In the tape heater described in JP-A-2004-303580 , a heating wire is disposed on a heat-resistant, strip-shaped flexible base material having electrical insulation and is stitched at predetermined intervals, to thus become fastened. Subsequently, the entirety of the heating wire is wrapped with a heat-resistant resin sheet.
In a tape heater described in JP-A-63-24582 , carbon fibers coated with an electrically-insulative synthetic resin are taken as heating elements, and the heating elements are woven along with ordinary fibers into a strip shape.

SUMMARY OF THE INVENTION

However, in the tape heater described in JP-A-2004-303580 , after the heating wire has been fastened onto the base material, since the entirety of the heating wire is wrapped with a heat-resistant resin sheet, the heater cannot be manufactured continually, to thus result in poor productivity.
In the tape heater described in JP-A-63-24582 , the heating elements are woven along with other fibers, and hence the heater can be manufactured continually, which leads to superior productivity. However, the heating elements are exposed through an exterior surface of the tape heater. Therefore, there is a concern that, if damage is inflicted on the tape heater, electrical insulation will be lost, thereby inducing shorts.
The present invention has been conceived in light of such drawbacks and aims at continually manufacturing a tape heater that reliably protects a heating member, that exhibits superior flexibility, stretch properties, and that is superior in easily being wrapped around a pipe.
In order to achieve the object, the present invention provides tape the following beaters and methods for manufacturing the heaters.

==========

- _WHAT YOU NEED TO DO_
**a.** Do these statements agree with the tape heater text? Answer yes or no for each, quoting the words that decide it. (i) The heater in JP-A-63-24582 uses resin-coated carbon fibers as heating elements. (ii) The heater in JP-A-2004-303580 can be manufactured continually. (iii) The heating elements of the heater in JP-A-63-24582 are exposed through its exterior surface.
**b.** According to the tape heater text, what is the entire heating wire of the JP-A-2004-303580 heater wrapped with?
The lines after this text come from a separate source.

- _SUPPLIED INFORMATION_
==========

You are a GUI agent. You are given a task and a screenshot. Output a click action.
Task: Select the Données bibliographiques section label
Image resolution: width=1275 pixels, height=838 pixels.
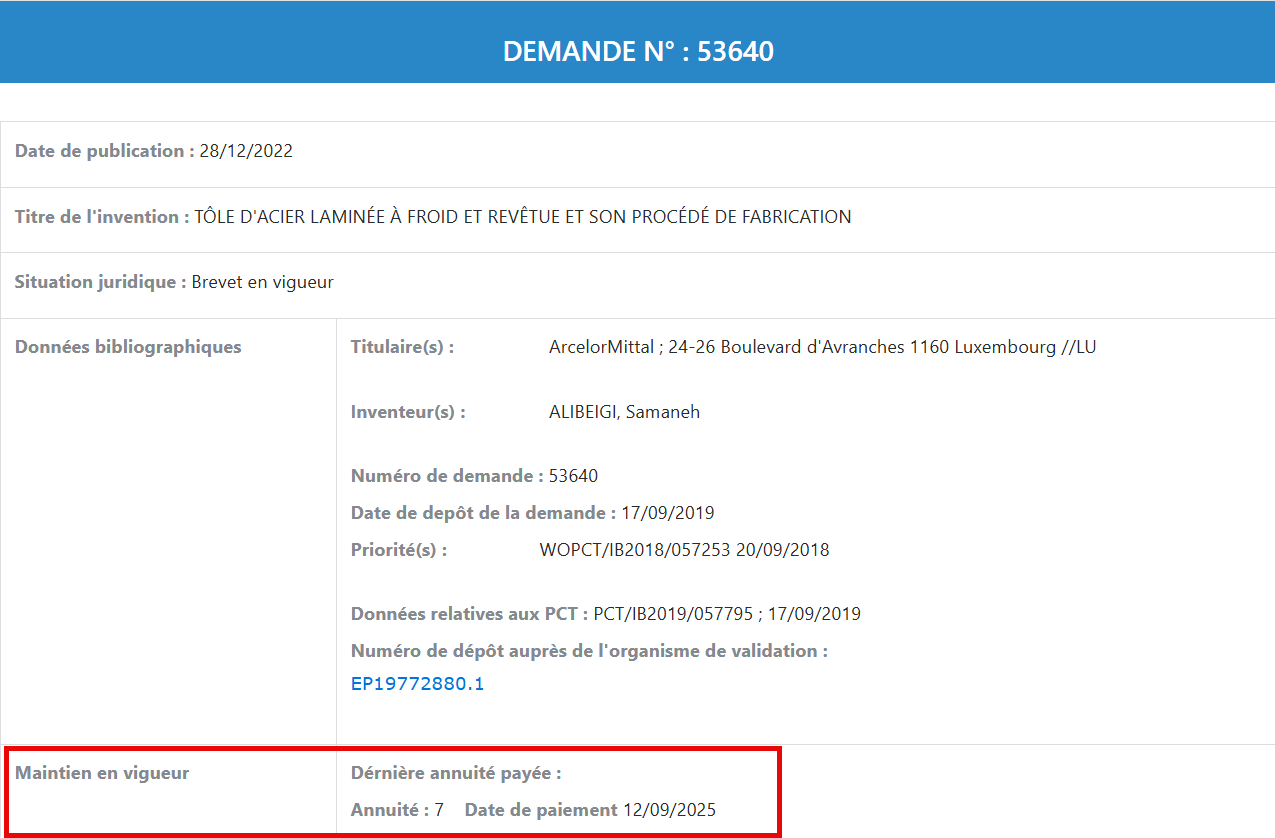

==========

- _EXERCISE ANSWERS_
**a.**
(i) Yes: "carbon fibers coated with an electrically-insulative synthetic resin are taken as heating elements"
(ii) No: "the heater cannot be manufactured continually, to thus result in poor productivity"
(iii) Yes: "the heating elements are exposed through an exterior surface of the tape heater"

**b.** A heat-resistant resin sheet.